Signs of metastases depend on their localization. For example, lung metastases can cause dyspnea or coughing; liver metastases can cause jaundice, hepatomegaly and right upper quadrant pain ; bone metastases can cause bone pain; and brain metastases can cause neurological manifestations like headaches, impaired movement or sensation, poor coordination, difficulty speaking, or seizures.

Diagnosis starts with the client’s history and physical assessment. A scrotal ultrasound can help differentiate the testicular mass from cysts, and mark the size and border of the mass. Laboratory tests can reveal increased serum tumor markers like hCG; alpha-fetoprotein or AFP; and lactate dehydrogenase or LDH, as well as testosterone or estrogen in the case of hormone secreting tumors. A chest X-ray, as well as a CT or MRI scan of chest, abdomen and pelvis can be done to look for evidence of metastasis. With liver metastases, a comprehensive metabolic panel or CMP, can show increased liver enzymes like ALT and AST, as well as high bilirubin levels.

Staging depends on the size and location of the tumor, if it’s spread to any lymph nodes, if there’s any metastasis, and the levels of serum tumor markers. Finally, an inguinal orchiectomy, meaning the surgical removal of the whole testicle through the inguinal canal, is performed to make the final diagnosis and is also part of the treatment.

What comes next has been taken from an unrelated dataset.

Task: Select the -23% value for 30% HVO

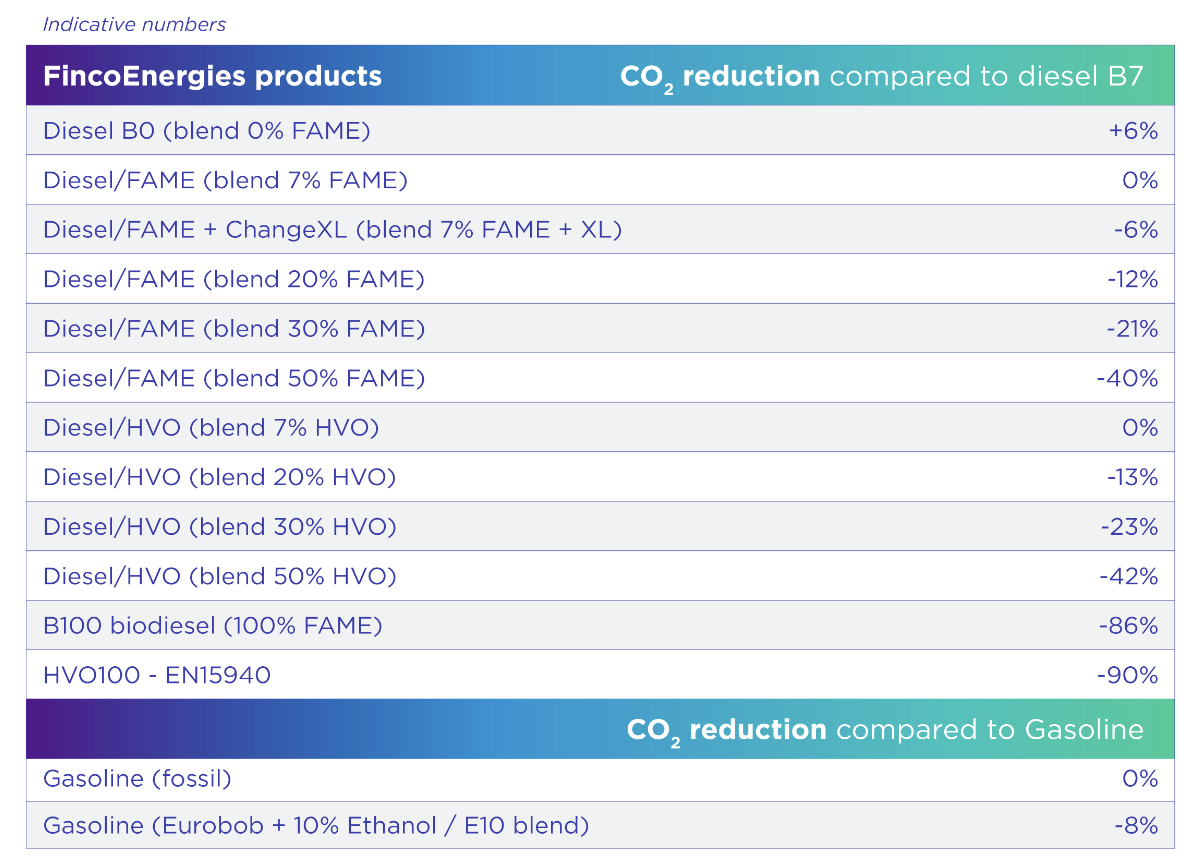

Treatment of testicular cancer can involve surgery, chemotherapy, and radiotherapy. An inguinal orchiectomy is usually the procedure of choice. After removal, a pathological work up or biopsy can be done to determine the histologic type of the tumor. Chemotherapy and radiotherapy can be done after surgery if the tumor has spread. Measuring levels of hCG, AFP and LDH before and after procedures can be useful in assessing the effects of the therapy and potential relapses.

Summary

Testicular cancers are malignant tumors that form in one or both testes. The cause is unknown, but risk factors include pre-existing conditions such as Klinefelter syndrome, cryptorchidism, hypospadias, history of testicular abnormalities, radiation of the genital area, HIV or AIDS, marijuana use, or maternal use of pesticides.

Major types of testicular cancer include germ-cell testicular cancer and non-germ-cell testicular cancer. Germ cell testicular cancers come from germ cells that normally develop into sperm. Common symptoms include a unilateral, non-tender, firm, and painless lump in the scrotum, dull or sharp pain in the testes and hormonal symptoms like gynecomastia. When metastasis occurs there could also be symptoms like jaundice, back pain, bone pain, and respiratory distress. Treatment involves surgery, sometimes in combination with chemotherapy, and radiotherapy.

Nursing management of care focuses on managing the effects of treatment, monitoring for metastasis, and providing psychosocial support. Client and family teaching focuses on learning about the planned treatment and the importance of testicular self-examination.